Недалеко от постоялого двора стоял мрачный дом из красного кирпича. Все окна его были темными, двери закрыты на навесной замок.
— А что, здесь никто не живет? — поинтересовался Свирт.
— Хозяин дома лет пять назад был обвинен в колдовстве и сожжен. С тех пор дом стоит пустой. Сид с матерью жили в подвале. Они, насколько я знаю, всегда там жили, и при прежнем хозяине тоже, и после его смерти остались жить в нем. Их никто не трогает, живут они тихо и присматривают за домом, чтобы бездомные и бродяги туда не забрались.
— Митрофан, ясно, что яд в суп подсыпал Сид, а яд ему принесла мать. У меня только один вопрос: как Сид узнал, что сыпать яд нужно в мою тарелку? Он мог насыпать в любую другую.
Хозяин постоялого двора остановился и задумался.

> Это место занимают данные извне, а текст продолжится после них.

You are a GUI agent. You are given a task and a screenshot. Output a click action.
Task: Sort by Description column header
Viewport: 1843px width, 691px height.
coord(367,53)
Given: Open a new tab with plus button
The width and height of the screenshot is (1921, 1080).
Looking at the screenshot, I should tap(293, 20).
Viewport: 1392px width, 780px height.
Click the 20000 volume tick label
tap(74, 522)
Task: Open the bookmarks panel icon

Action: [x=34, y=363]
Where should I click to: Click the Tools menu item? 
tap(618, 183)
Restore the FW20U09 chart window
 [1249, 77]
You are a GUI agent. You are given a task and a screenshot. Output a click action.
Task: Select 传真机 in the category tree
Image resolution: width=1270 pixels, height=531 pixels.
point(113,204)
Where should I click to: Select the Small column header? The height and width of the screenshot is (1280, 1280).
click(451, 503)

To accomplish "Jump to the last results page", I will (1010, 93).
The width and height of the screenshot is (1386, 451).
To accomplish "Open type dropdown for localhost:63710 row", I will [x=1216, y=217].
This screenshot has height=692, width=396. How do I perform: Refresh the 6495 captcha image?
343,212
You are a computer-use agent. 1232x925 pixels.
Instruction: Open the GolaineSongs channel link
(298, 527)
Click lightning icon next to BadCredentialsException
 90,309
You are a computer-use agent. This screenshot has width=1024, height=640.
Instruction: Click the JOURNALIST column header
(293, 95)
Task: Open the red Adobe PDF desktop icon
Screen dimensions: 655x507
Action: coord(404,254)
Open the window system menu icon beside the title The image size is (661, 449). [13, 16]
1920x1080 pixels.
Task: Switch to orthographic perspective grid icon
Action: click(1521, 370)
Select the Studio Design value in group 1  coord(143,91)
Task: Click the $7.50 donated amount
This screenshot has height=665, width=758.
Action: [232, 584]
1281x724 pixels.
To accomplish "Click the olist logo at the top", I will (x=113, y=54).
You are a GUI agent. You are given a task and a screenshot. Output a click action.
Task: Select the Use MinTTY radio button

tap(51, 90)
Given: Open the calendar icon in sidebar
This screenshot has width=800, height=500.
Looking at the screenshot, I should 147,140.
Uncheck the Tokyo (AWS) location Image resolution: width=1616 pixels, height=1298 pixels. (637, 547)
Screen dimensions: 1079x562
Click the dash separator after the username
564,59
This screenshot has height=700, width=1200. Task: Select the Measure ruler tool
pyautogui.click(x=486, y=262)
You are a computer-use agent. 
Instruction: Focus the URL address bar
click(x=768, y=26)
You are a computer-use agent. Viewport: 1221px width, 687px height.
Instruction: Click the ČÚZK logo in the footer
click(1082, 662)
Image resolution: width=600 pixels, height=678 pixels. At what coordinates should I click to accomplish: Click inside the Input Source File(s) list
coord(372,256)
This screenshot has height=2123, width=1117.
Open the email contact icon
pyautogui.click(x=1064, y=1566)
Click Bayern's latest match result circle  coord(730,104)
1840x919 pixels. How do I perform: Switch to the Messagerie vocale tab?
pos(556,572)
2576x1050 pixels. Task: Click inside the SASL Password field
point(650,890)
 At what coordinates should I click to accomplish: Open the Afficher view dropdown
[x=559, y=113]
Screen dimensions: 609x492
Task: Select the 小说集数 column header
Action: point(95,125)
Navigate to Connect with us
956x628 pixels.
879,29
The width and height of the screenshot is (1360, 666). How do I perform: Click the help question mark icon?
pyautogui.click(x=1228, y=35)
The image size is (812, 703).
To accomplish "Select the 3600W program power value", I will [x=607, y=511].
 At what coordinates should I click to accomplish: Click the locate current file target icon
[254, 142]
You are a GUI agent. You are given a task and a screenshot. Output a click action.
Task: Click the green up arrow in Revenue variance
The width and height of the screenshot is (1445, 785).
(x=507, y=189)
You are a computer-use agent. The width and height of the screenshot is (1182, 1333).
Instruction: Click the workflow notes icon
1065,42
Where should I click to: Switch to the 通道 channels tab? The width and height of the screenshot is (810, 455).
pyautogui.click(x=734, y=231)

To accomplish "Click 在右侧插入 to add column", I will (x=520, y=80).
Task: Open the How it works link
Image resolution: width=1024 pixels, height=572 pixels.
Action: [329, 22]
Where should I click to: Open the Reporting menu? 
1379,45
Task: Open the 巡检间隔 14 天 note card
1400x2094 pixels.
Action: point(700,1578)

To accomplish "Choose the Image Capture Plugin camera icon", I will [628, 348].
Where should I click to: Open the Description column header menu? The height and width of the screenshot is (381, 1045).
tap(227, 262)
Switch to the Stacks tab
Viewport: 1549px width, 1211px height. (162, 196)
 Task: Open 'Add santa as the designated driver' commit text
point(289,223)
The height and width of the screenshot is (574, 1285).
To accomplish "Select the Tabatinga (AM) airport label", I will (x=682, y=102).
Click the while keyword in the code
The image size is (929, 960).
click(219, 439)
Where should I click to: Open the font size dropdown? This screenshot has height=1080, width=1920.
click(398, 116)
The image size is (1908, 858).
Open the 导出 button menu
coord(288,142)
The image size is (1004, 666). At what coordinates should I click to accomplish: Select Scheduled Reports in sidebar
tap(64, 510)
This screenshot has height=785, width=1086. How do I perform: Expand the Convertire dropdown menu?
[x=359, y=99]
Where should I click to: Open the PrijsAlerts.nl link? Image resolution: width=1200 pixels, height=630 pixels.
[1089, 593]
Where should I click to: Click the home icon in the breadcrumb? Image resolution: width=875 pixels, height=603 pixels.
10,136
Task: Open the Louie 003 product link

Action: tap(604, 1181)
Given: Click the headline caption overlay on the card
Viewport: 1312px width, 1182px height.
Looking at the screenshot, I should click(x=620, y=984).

— Когда подавальщики приносят заказ, они кричат кому. Про вас кричали — богатый господин из столицы, бараний суп и баранья лопатка.
— А зачем они это делают?
Хозяин замялся.
— Дело в том, что своих мы обслуживаем просто, а для таких гостей, как вы, стараемся сделать все наилучшим образом. И чаевые побольше, и проблем меньше.
— Понятно, — кивнул Кварт. «Значит, мальцу дали мое описание — богатый господин из столицы. Из столицы, потому что платье у меня по столичной моде, и тот, кто давал мое описание, знал местные правила. А кто это мог быть? Самое вероятное — мать Сида».
По ходу разговора они обошли дом и оказались у входа в подвал. Митрофан хотел пройти первым и открыть дверь, но дознаватель его остановил:
— Подожди, Митрофан, это может быть небезопасно.
Он достал боевой амулет и, неслышно ступая, подошел к двери, прислонил к ней ухо и стал слушать.